- Country of origin: United Kingdom
- Original language: English
- No. of series: 4
- No. of episodes: 15

Production
- Producer: Simon Davies
- Running time: 60 mins

Original release
- Network: BBC Two BBC HD
- Release: 13 February 2011 – 21 April 2013

= Toughest Place to be a... =

Toughest Place To Be A... is a BBC Two television documentary which offered various working or retired professionals in the United Kingdom a different and more challenging working environment in the same profession they worked in. These individuals travel to a foreign country to learn and work under the new environment for ten days. First broadcast in February 2011, a total of fifteen episodes were produced since. In the United States the programme is aired on Al Jazeera America.

==Episodes==

===Series 1===

| Episode No. | Airdate | Title | Location | Total viewers | Weekly channel ranking |
|---|---|---|---|---|---|
| 1 | 13 February 2011 | Toughest Place to be a Paramedic | Guatemala City, Guatemala | 2.16m | 16 |
| 2 | 20 February 2011 | Toughest Place to be a Bus Driver | Manila, Philippines | 2.06m | 17 |
| 3 | 27 February 2011 | Toughest Place to be a Midwife | Monrovia, Liberia | 1.79m | 26 |

===Series 2===

| Episode No. | Airdate | Title | Location | Total viewers | Weekly channel ranking |
|---|---|---|---|---|---|
| 1 | 29 January 2012 | Toughest Place to be a Bin Man | Jakarta, Indonesia | 2.68m | 4 |
| 2 | 5 February 2012 | Toughest Place to be a Fisherman | Mania, Sierra Leone | 2.02m | 21 |
| 3 | 12 February 2012 | Toughest Place to be a Train Driver | Cerro de Pasco, Peru | 2.86m | 4 |

===Series 3===

| Episode No. | Airdate | Title | Location | Total viewers | Weekly channel ranking |
|---|---|---|---|---|---|
| 1 | 19 August 2012 | Toughest Place to be a Miner | Mongolia | 1.56m | 18 |
| 2 | 26 August 2012 | Toughest Place to be a Ferryman | Dhaka, Bangladesh | Under 1.39m | Outside top 30 |
| 3 | 2 September 2012 | Toughest Place to be a Nurse | Ciudad Juárez, Mexico | 1.64m | 14 |

===Series 4===

| Episode No. | Airdate | Title | Location | Total viewers | Weekly channel ranking |
|---|---|---|---|---|---|
| 1 | 10 March 2013 | Toughest Place to be a Taxi Driver | Mumbai, India | 2.02m | 9 |
| 2 | 17 March 2013 | Toughest Place to be a Farmer | Kenya | 1.38m | 22 |
| 3 | 24 March 2013 | Toughest Place to be a Firefighter | Brazil | Under 1.22m | Outside top 30 |

===The Return===
The workers from the first two series return to the countries that challenged them, revisiting the hosts that accommodated them and testing the skills they learned from their past experiences.

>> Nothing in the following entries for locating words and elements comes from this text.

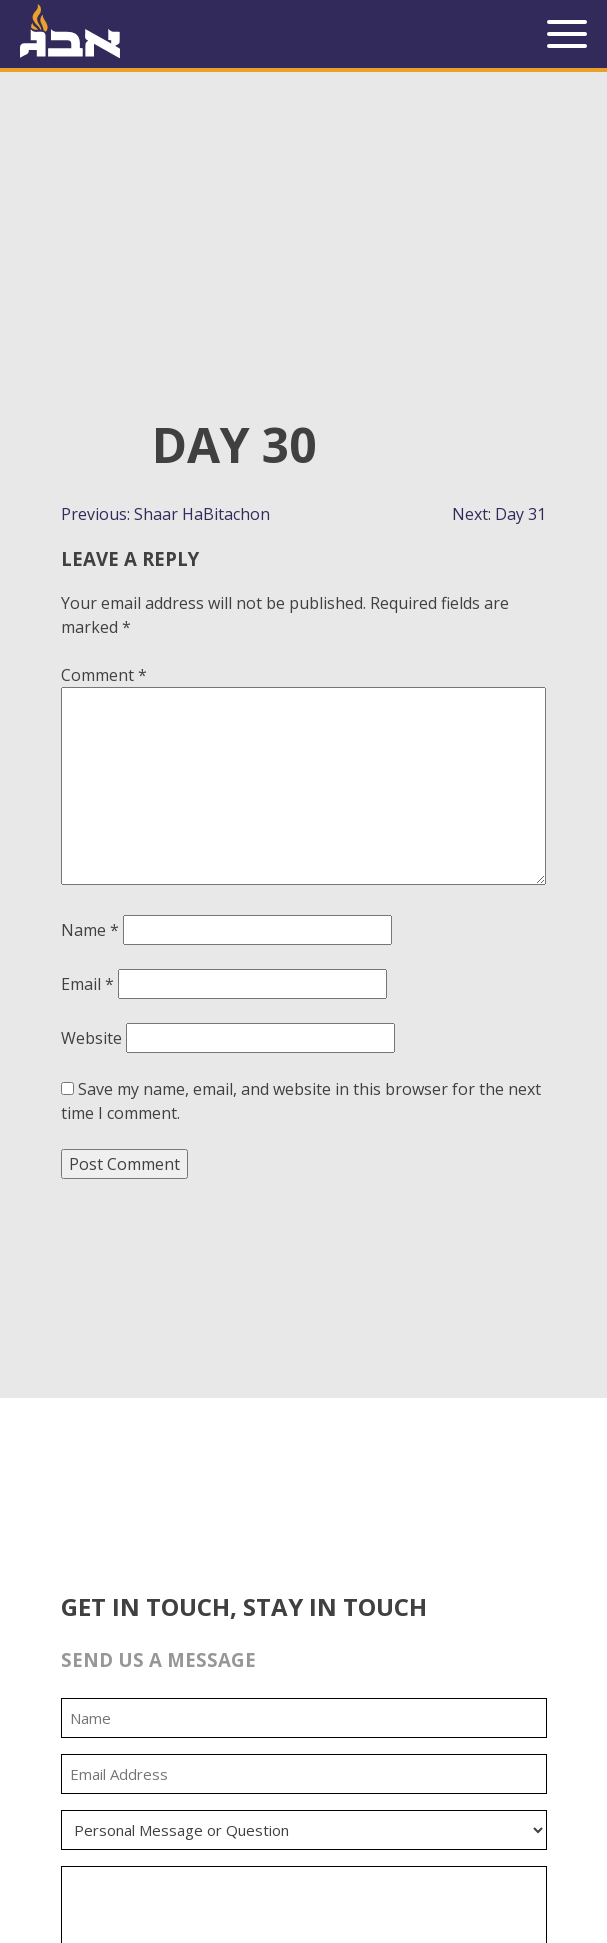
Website (91, 1038)
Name (90, 930)
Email (87, 984)
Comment (104, 675)
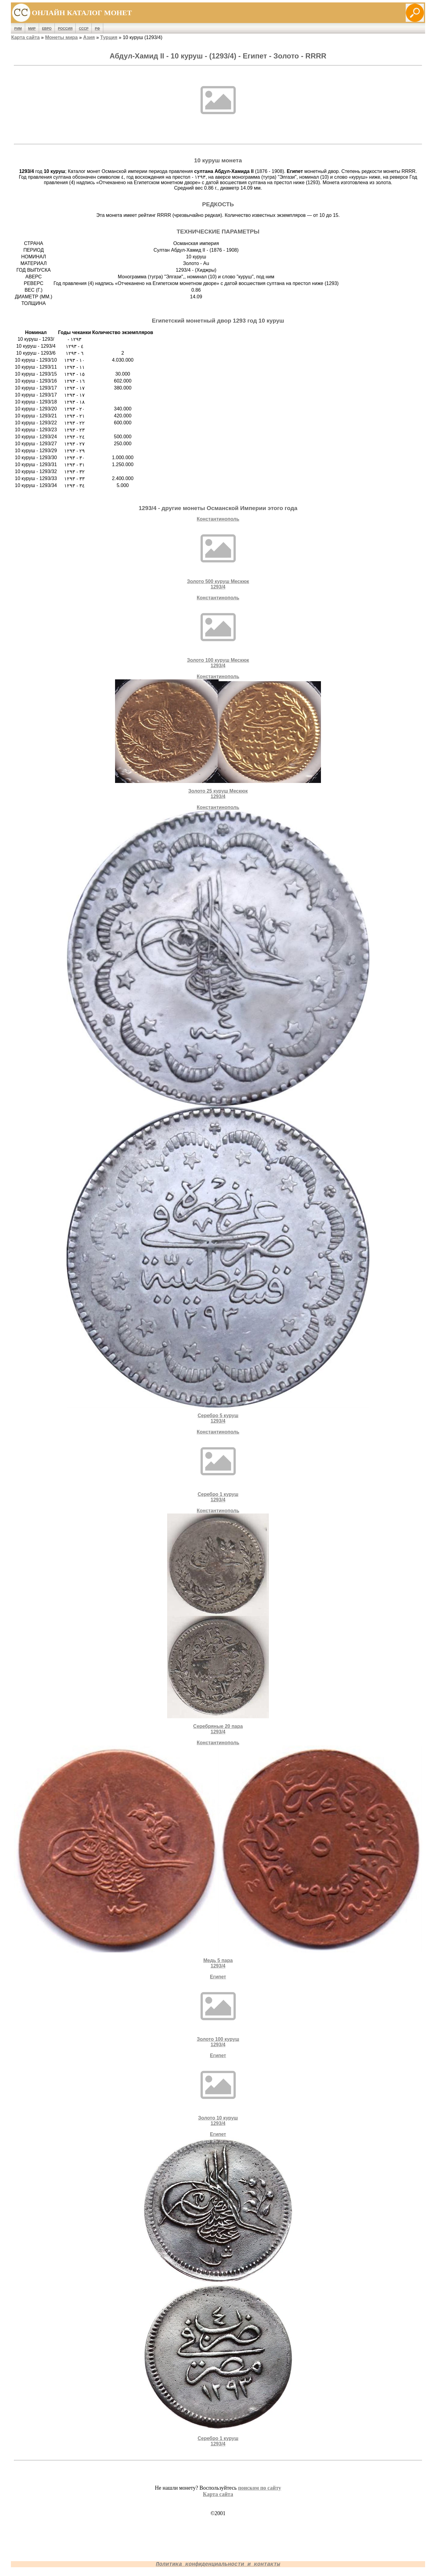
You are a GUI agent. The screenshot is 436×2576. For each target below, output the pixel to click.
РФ (97, 28)
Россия (65, 28)
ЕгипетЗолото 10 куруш (218, 2089)
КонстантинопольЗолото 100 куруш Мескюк (218, 631)
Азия (89, 37)
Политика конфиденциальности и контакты (218, 2564)
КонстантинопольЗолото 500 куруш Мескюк (218, 552)
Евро (47, 28)
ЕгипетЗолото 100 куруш (218, 2010)
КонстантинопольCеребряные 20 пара (218, 1621)
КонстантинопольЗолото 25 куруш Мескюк (218, 736)
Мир (32, 28)
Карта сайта (25, 37)
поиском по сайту (259, 2488)
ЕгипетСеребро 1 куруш (218, 2289)
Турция (108, 37)
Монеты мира (61, 37)
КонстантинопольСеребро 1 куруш (218, 1465)
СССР (83, 28)
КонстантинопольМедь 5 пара (218, 1854)
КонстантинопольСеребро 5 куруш (218, 1114)
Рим (18, 28)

| Episode No. | Airdate | Title | Location | Total viewers | Weekly channel ranking |
|---|---|---|---|---|---|
| 1 | 31 March 2013 | Toughest Place to be a Bus Driver | Manila, Philippines | 1.19m | 27 |
| 2 | 7 April 2013 | Toughest Place to be a Fisherman | Mania, Sierra Leone | 1.22m | 25 |
| 3 | 21 April 2013 | Toughest Place to be a Bin Man | Jakarta, Indonesia | 1.73m | 12 |

==Response==
In the episodes, the plight of the difficult situation faced by the hosts (who housed and gave on-job training to the British professional) in the foreign countries can be noticed. For the case of fishing, the episode's broadcast has led to a supportive response from the UK fishing industry and the setting up of a fundraising charity for fishing communities in Sierra Leone. Joshua West's experience with Rogelio Castro, a jeepney driver whom he stayed with in Manila, led to him starting a charity effort to provide for the education of Castro's grandchildren as well as other impoverished children in the city.